1 files changed, 381 insertions, 0 deletions
diff --git a/security/Kconfig.hardening b/security/Kconfig.hardening
new file mode 100644
index 000000000..2cff851eb
--- /dev/null
+++ b/security/Kconfig.hardening
@@ -0,0 +1,381 @@
+# SPDX-License-Identifier: GPL-2.0-only
+menu "Kernel hardening options"
+
+config GCC_PLUGIN_STRUCTLEAK
+	bool
+	help
+	  While the kernel is built with warnings enabled for any missed
+	  stack variable initializations, this warning is silenced for
+	  anything passed by reference to another function, under the
+	  occasionally misguided assumption that the function will do
+	  the initialization. As this regularly leads to exploitable
+	  flaws, this plugin is available to identify and zero-initialize
+	  such variables, depending on the chosen level of coverage.
+
+	  This plugin was originally ported from grsecurity/PaX. More
+	  information at:
+	   * https://grsecurity.net/
+	   * https://pax.grsecurity.net/
+
+menu "Memory initialization"
+
+config CC_HAS_AUTO_VAR_INIT_PATTERN
+	def_bool $(cc-option,-ftrivial-auto-var-init=pattern)
+
+config CC_HAS_AUTO_VAR_INIT_ZERO_BARE
+	def_bool $(cc-option,-ftrivial-auto-var-init=zero)
+
+config CC_HAS_AUTO_VAR_INIT_ZERO_ENABLER
+	# Clang 16 and later warn about using the -enable flag, but it
+	# is required before then.
+	def_bool $(cc-option,-ftrivial-auto-var-init=zero -enable-trivial-auto-var-init-zero-knowing-it-will-be-removed-from-clang)
+	depends on !CC_HAS_AUTO_VAR_INIT_ZERO_BARE
+
+config CC_HAS_AUTO_VAR_INIT_ZERO
+	def_bool CC_HAS_AUTO_VAR_INIT_ZERO_BARE || CC_HAS_AUTO_VAR_INIT_ZERO_ENABLER
+
+choice
+	prompt "Initialize kernel stack variables at function entry"

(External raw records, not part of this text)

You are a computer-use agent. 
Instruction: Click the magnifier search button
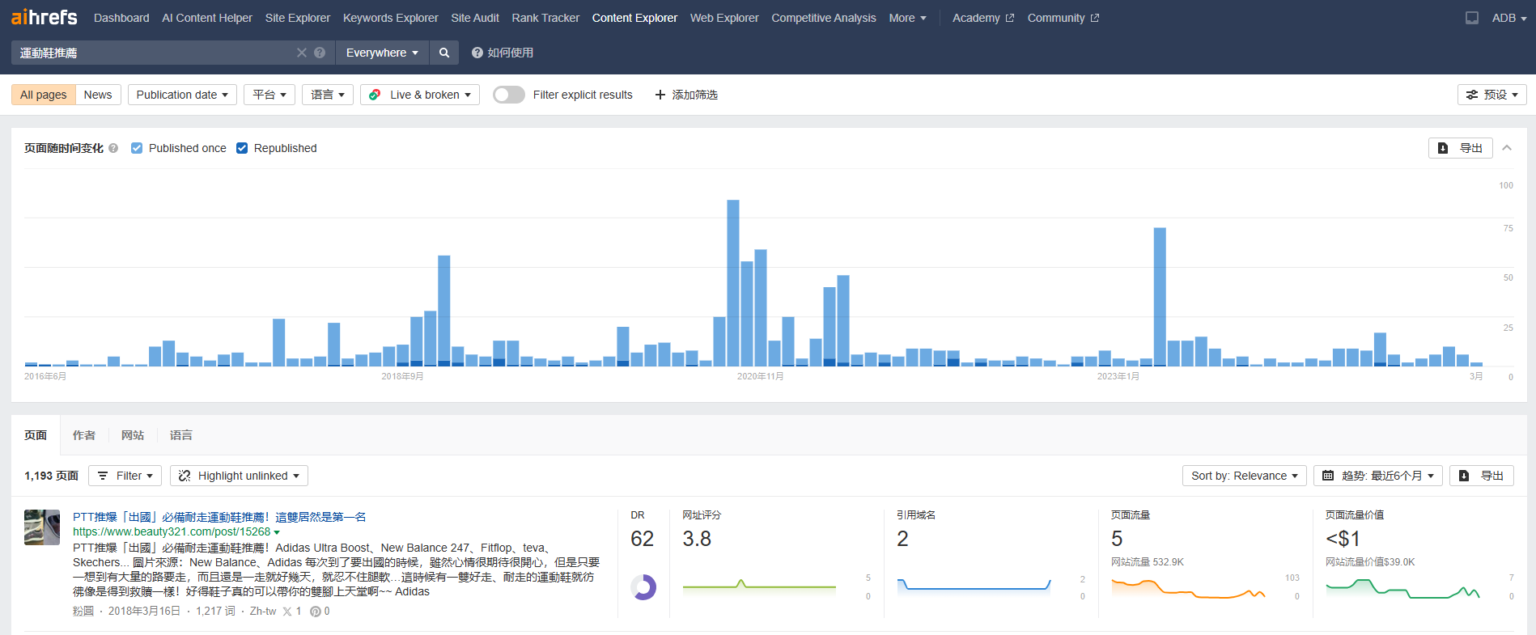444,53
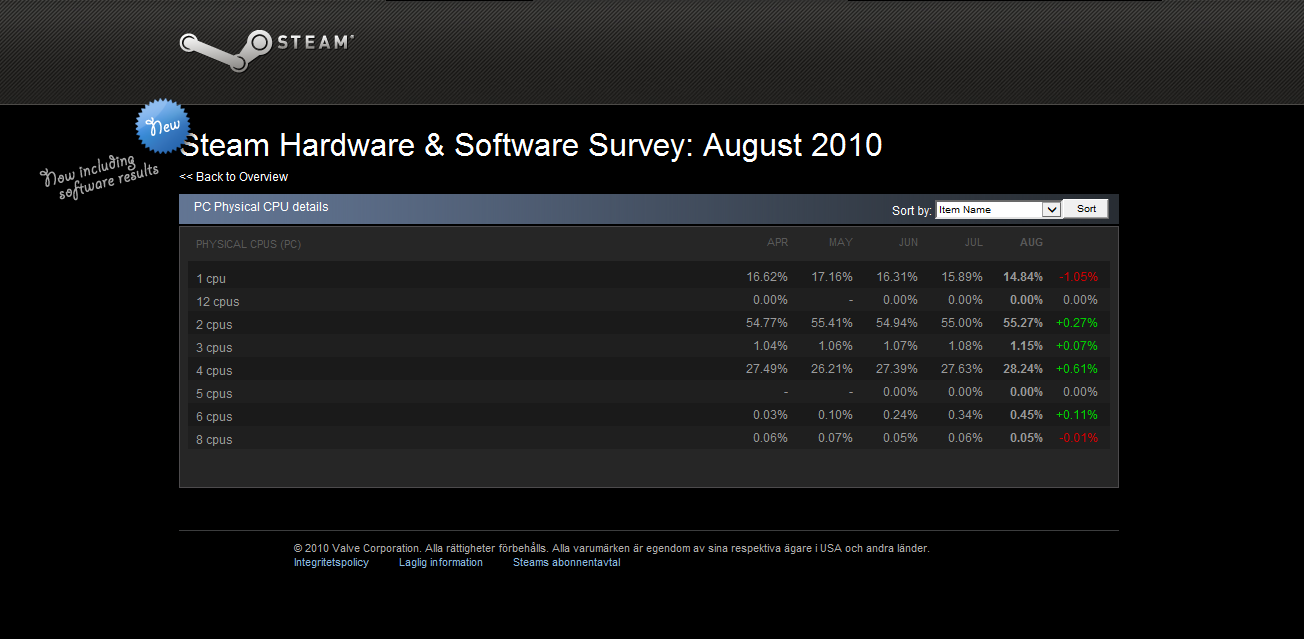Click the Steam logo in the header
1304x639 pixels.
pyautogui.click(x=266, y=47)
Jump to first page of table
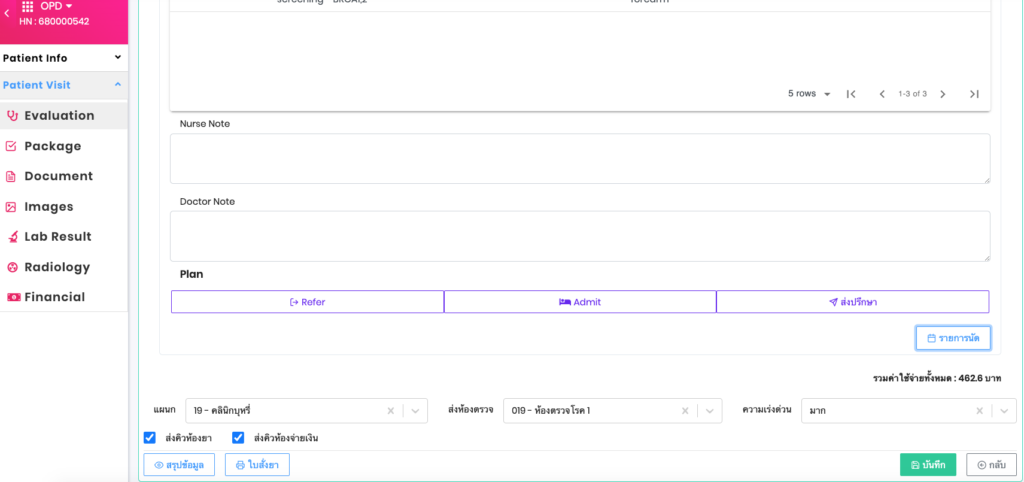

+	default GCC_PLUGIN_STRUCTLEAK_BYREF_ALL if COMPILE_TEST && GCC_PLUGINS
+	default INIT_STACK_ALL_PATTERN if COMPILE_TEST && CC_HAS_AUTO_VAR_INIT_PATTERN
+	default INIT_STACK_ALL_ZERO if CC_HAS_AUTO_VAR_INIT_ZERO
+	default INIT_STACK_NONE
+	help
+	  This option enables initialization of stack variables at
+	  function entry time. This has the possibility to have the
+	  greatest coverage (since all functions can have their
+	  variables initialized), but the performance impact depends
+	  on the function calling complexity of a given workload's
+	  syscalls.
+
+	  This chooses the level of coverage over classes of potentially
+	  uninitialized variables. The selected class of variable will be
+	  initialized before use in a function.
+
+	config INIT_STACK_NONE
+		bool "no automatic stack variable initialization (weakest)"
+		help
+		  Disable automatic stack variable initialization.

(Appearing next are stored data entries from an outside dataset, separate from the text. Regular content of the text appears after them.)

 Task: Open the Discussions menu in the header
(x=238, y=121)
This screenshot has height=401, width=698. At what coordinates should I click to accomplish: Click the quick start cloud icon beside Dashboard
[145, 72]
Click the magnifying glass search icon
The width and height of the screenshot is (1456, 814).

+		  This leaves the kernel vulnerable to the standard
+		  classes of uninitialized stack variable exploits
+		  and information exposures.
+
+	config GCC_PLUGIN_STRUCTLEAK_USER
+		bool "zero-init structs marked for userspace (weak)"
+		# Plugin can be removed once the kernel only supports GCC 12+
+		depends on GCC_PLUGINS && !CC_HAS_AUTO_VAR_INIT_ZERO
+		select GCC_PLUGIN_STRUCTLEAK
+		help
+		  Zero-initialize any structures on the stack containing
+		  a __user attribute. This can prevent some classes of
+		  uninitialized stack variable exploits and information
+		  exposures, like CVE-2013-2141:
+		  https://git.kernel.org/linus/b9e146d8eb3b9eca
+
+	config GCC_PLUGIN_STRUCTLEAK_BYREF
+		bool "zero-init structs passed by reference (strong)"
+		# Plugin can be removed once the kernel only supports GCC 12+
+		depends on GCC_PLUGINS && !CC_HAS_AUTO_VAR_INIT_ZERO
+		depends on !(KASAN && KASAN_STACK)
+		select GCC_PLUGIN_STRUCTLEAK
+		help
+		  Zero-initialize any structures on the stack that may
+		  be passed by reference and had not already been
+		  explicitly initialized. This can prevent most classes
+		  of uninitialized stack variable exploits and information
+		  exposures, like CVE-2017-1000410:
+		  https://git.kernel.org/linus/06e7e776ca4d3654
+
+		  As a side-effect, this keeps a lot of variables on the
+		  stack that can otherwise be optimized out, so combining
+		  this with CONFIG_KASAN_STACK can lead to a stack overflow
+		  and is disallowed.
+
+	config GCC_PLUGIN_STRUCTLEAK_BYREF_ALL
+		bool "zero-init everything passed by reference (very strong)"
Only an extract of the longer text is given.